4. Estoy escribiendo esto el 3 de septiembre y ya sé cuál es el disco que más voy a escuchar este mes. Es el disco que encierra, en cierto modo, todo esto. El maestro Litto Nebbia, pionero absoluto del rock de estas latitudes, sacó un disco con Pez, una banda que el próximo año cumple un cuarto de siglo pero parece cada día más actual, no sólo porque tocan constantemente, sino porque en cada disco la propuesta da un giro radical. El máximo referente del rock nacional, por quien hay que empezar para escribir su historia, grabó Rodar con una de las bandas que mejor definen lo que ese rock es hoy: la música popular argentina. El motivo del disco es celebrar los 50 años del estreno de La balsa, la canción originaria, con versiones de temas de Litto y de Los Gatos y algunas nuevas canciones que fueron compuestas especialmente para la ocasión.

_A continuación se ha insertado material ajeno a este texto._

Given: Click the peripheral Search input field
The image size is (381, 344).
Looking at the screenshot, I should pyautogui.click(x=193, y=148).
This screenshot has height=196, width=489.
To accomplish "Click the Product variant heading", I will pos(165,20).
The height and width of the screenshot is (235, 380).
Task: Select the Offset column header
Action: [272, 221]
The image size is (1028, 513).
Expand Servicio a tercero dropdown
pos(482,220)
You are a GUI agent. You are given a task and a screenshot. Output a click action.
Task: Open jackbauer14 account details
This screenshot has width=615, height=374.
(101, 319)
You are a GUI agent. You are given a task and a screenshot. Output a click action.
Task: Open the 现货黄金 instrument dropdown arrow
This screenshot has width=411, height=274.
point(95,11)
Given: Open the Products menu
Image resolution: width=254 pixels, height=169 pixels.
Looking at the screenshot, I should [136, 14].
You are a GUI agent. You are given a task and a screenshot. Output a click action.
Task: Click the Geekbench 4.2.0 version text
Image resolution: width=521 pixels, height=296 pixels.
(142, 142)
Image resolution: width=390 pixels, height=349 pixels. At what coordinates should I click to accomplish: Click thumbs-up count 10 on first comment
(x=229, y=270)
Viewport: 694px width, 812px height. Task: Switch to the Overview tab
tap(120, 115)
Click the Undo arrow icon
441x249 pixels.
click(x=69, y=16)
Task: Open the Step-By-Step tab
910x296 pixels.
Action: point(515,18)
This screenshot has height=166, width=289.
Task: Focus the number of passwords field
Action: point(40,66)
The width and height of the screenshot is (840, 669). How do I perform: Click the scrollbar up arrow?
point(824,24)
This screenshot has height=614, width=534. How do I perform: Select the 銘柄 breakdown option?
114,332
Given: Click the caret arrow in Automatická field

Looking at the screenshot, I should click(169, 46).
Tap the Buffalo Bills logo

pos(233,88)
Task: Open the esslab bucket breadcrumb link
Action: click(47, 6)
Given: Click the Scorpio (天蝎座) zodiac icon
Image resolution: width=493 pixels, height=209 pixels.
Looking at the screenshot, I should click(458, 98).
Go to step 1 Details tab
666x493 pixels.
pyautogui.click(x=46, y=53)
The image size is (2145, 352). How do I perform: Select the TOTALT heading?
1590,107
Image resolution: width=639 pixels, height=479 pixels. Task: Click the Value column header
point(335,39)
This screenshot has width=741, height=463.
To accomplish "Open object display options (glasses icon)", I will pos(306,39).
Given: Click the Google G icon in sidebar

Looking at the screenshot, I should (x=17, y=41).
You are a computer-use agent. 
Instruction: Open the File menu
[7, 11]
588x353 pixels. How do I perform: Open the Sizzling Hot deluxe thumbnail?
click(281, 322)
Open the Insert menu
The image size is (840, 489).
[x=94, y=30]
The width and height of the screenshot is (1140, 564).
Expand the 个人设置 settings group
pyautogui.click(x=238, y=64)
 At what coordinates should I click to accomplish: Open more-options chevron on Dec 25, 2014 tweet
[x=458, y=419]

5. Hoy, dos mujeres almorzaron en silencio escuchando Rodar. Una cantó todas las canciones, porque nació en 1955 y adora a Litto Nebbia, otra lloró con el estribillo de “El rey lloró”, porque fue a ver a Pez más que a cualquier otra banda del país pero escuchó la voz de Litto desde que nació. No hay que darle tantas vueltas al asunto, la música de antes es la música de ahora, y la música de ahora es la música de siempre.